■ 提示文
ビットコインのブロックチェーンでは、ハッシュ関数として、「SHA-256」および「RIPEMD-160」が採用されています。
※HA-256:任意の長さの原文から固定長の特徴的な値を算出するハッシュ関数(要約関数)の一つ。SHA-256を活用することで、どんな長さの原文からも256ビットのハッシュ値を算出することができる。
※RIPEMD-160:RIPEMDとは「RACE Integrity Primitives Evaluation Message Digest」の略であり、1996年にルーヴェン・カトリック大学のHans Dobbertinらによって開発された暗号学的ハッシュ関数である。RIPEMD-160を活用することで、SHA-256と比べ、より短いハッシュ値を出力することが出来る。
ナンス値
ナンス値とは、「number used once」の略称であり、使い捨ての数字のことを意味する。ナンス値自体には特段の意味はないものの、ブロックチェーンの場合、ナンス値に応じて、後続するブロックで使用するハッシュ値が変化する点が重要である。ブロック全体のデータ構造は、「取引データ」+「前ブロックのハッシュ値」+「ナンス値」から構成されるが、このうち、「取引データ」+「前ブロックのハッシュ値」の部分はすでに決定しているため、後続するブロックに使用するハッシュ値を決定するために変化させることができる要素は、ナンス値のみとなる。
ビットコインの場合、新規のブロックを追加できる条件として、「ブロックのハッシュ値が一定の条件(※ハッシュ値の最初に一定以上のゼロが続くこと)を満たすものになることが必要」というルールが定められており、新規のブロックを追加するためには、この条件を満たすハッシュ値を生成するようなナンス値を見つけ出す必要がある。
仮に、過去に生成したブロック内の情報を改ざんしようとした場合、変更したブロックから算出される「ハッシュ値」は以前のそれとまったく異なることから、後続するすべてのブロックの「ハッシュ値」も変更する必要があり、そのような変更は極めて困難になる。このようにして、ブロックチェーンは改ざん耐性に優れたデータ構造を実現している。
ブロックチェーンは様々な技術の集合体
ブロックチェーンはデータ構造に加えて、データの管理方法にも改ざんを防ぐ仕組みを備えています。「分散型の台帳」と言われますが、ブロックチェーンはネットワーク内で発生した全ての取引を記録する「台帳」としての役割を持ち、ネットワークに参加している全てのユーザーが同一の「台帳」を共有することで、情報の信ぴょう性を確保しています。
そのほか、ブロックチェーンは「P2Pネットワーク」、「コンセンサスアルゴリズム」、「スマートコントラクト」、「偽造防止・暗号化技術」といった複数の技術の組み合わせで実現されます。
契約の自動化を実現する「スマートコントラクト」
契約行動をプログラム化し、自動的に実行しようとする仕組みが「スマートコントラクト」です。スマートコントラクトはブロックチェーン上で動くエージェント・プログラムで、特定の条件を満たした場合に契約を行うなど、さまざまな業務処理を記述することが可能です(実現性の程度はブロックチェーン基盤によります)。

■ 提供データ
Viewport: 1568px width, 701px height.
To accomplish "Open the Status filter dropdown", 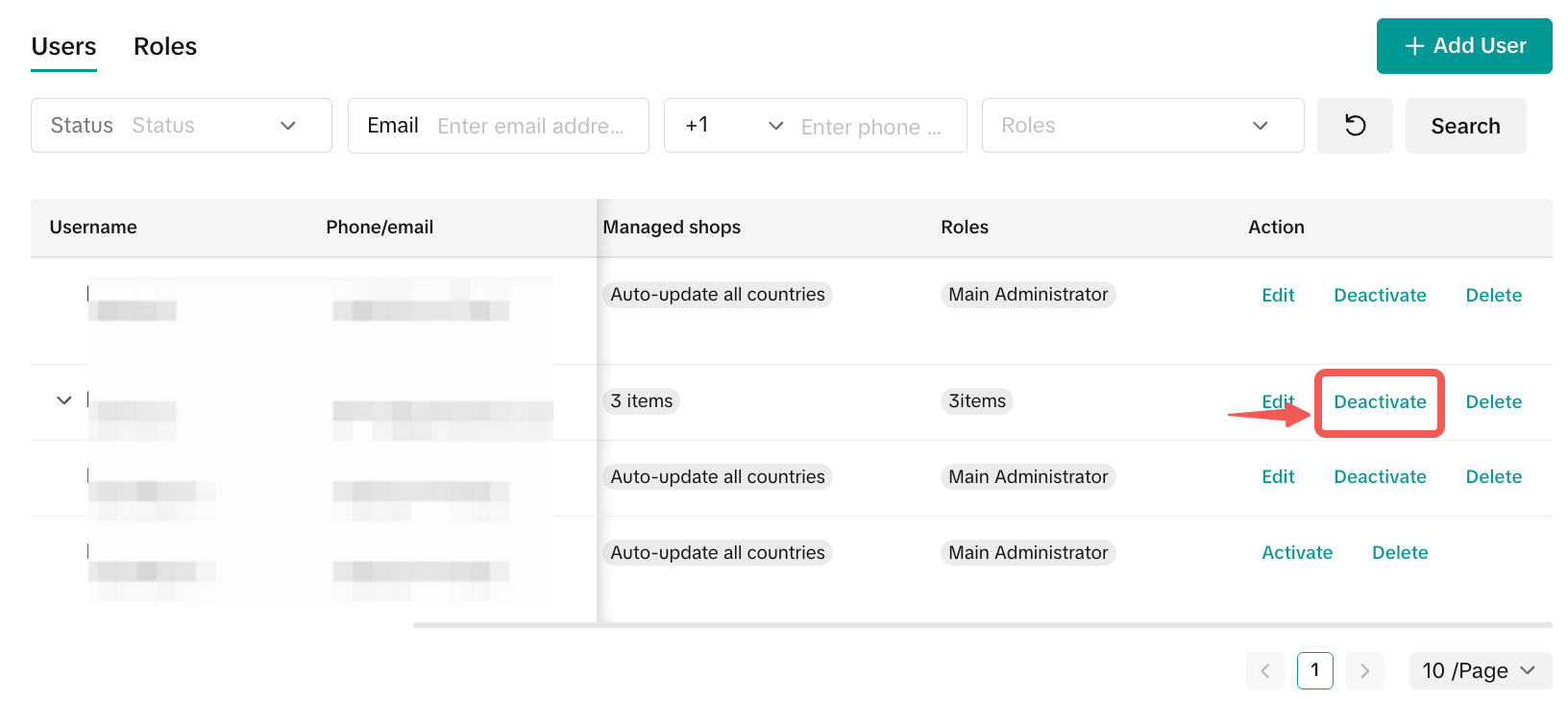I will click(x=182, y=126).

---

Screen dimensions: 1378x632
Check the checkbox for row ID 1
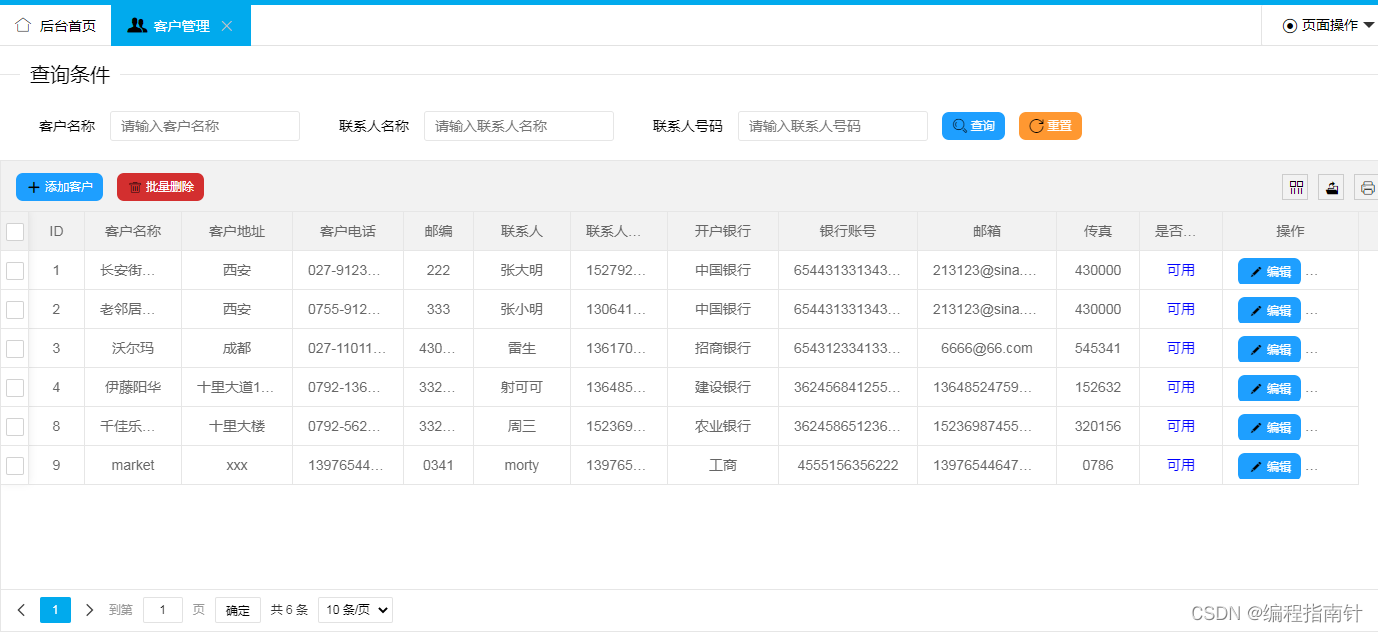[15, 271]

--

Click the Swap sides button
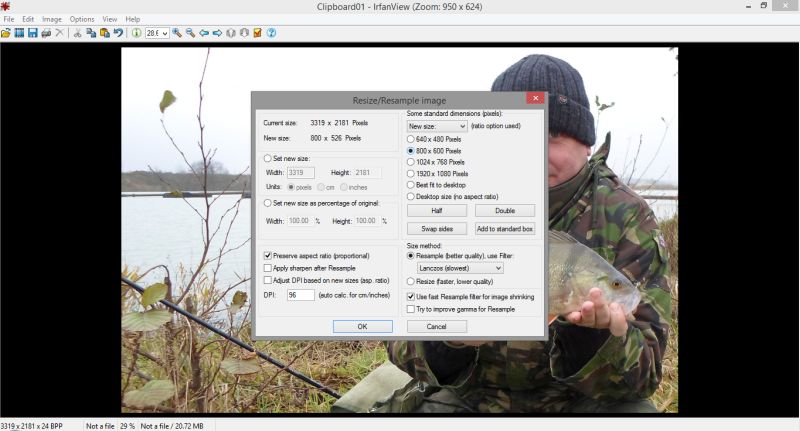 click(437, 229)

■ 課題
(a) ブロックチェーンについての文章の「ビットコインの場合、新規のブ」から「ス値を見つけ出す必要がある。」までを（両端を含めて）示してください。その際、「ナンス値」を「ノンス値」に改めること。
(b) ブロックチェーンについての文章を、最後の文の後から書き継げ。
リストはブロックチェーンについての文章とは別の資料である。

■ 解答
(a)
ビットコインの場合、新規のブロックを追加できる条件として、「ブロックのハッシュ値が一定の条件(※ハッシュ値の最初に一定以上のゼロが続くこと)を満たすものになることが必要」というルールが定められており、新規のブロックを追加するためには、この条件を満たすハッシュ値を生成するようなノンス値を見つけ出す必要がある。

(b)
偽造防止・暗号化技術
出典:Udemyメディア
ブロックチェーンでは、公開鍵暗号技術により電子署名を用いて相手との安全な取引を実現したり、台帳情報の共有による取引の透明性とプライバシー保護を両立したりしています。
全体の合意形成で正当性を確認する「コンセンサスアルゴリズム」
中央集権的な管理者を持たないブロックチェーンでは、台帳情報をネットワーク上の全員で共有するため、全体の合意形成を行います。そうした合意を行う方法が「コンセンサスアルゴリズム」です。コンセンサスアルゴリズムには、ビットコイン等に用いられるProof of Work(PoW)やHyperledger Fabric等に用いられるEndorse+Ordering Serviceなど複数の方法があります。
分散型の台帳管理を支えるP2P(Peer to Peer)通信
ブロックチェーンを簡単に表現すると、「みんなで管理する台帳」です。ブロックチェーンは「分散」しており、ユーザー同士が管理しています。この形式を「P2P(ピアツーピア)方式」といい、「分散型取引台帳」とも呼ばれています。金融機関を介さず、ユーザー同士でシステムを管理する構造です。
ブロックチェーンのデータ管理の役割を担うのが、P2Pネットワークです。P2Pネットワークはクライアント=サーバー型とは異なり、「特定のサーバーやクライアントを持たずにノードと呼ばれる各端末が対等に直接通信する」ことで、ユーザー同士の情報共有や決済のやりとりを可能にします。
既存の決済システムのようにサーバー側で情報を集約して管理する場合には、そこが障害時の弱点(単一障害点)となりますが、ブロックチェーンの場合にはユーザー全員が同じ情報を持っているため、複数のノードに障害が発生してもシステムを維持できます。
(出典:「平和テクノシステム」画像より筆者作成)
ブロックチェーンは、複数のコンピューターで分散して管理されているため、ビットコインの取引ごとのリアルタイム更新には対応できない為、10分単位でまとめて承認作業が行われるという特徴があります。
取引履歴(ブロック)が暗号技術によって過去から1本の鎖のようにつなげるかたちで記録され、一つのブロックは、合意された取引記録の集合体と、各ブロックを接続させるための情報(前のブロックの情報など)で構成されます。ブロックチェーンとは、このブロックが複数連結されたものを指します。ある取引について改ざんを行うためには、それより新しい取引についてすべて改ざんしていく必要がある仕組みとなっているため、途方のない作業にもなります。そのためデータの破壊・改ざんが極めて難しくなっています。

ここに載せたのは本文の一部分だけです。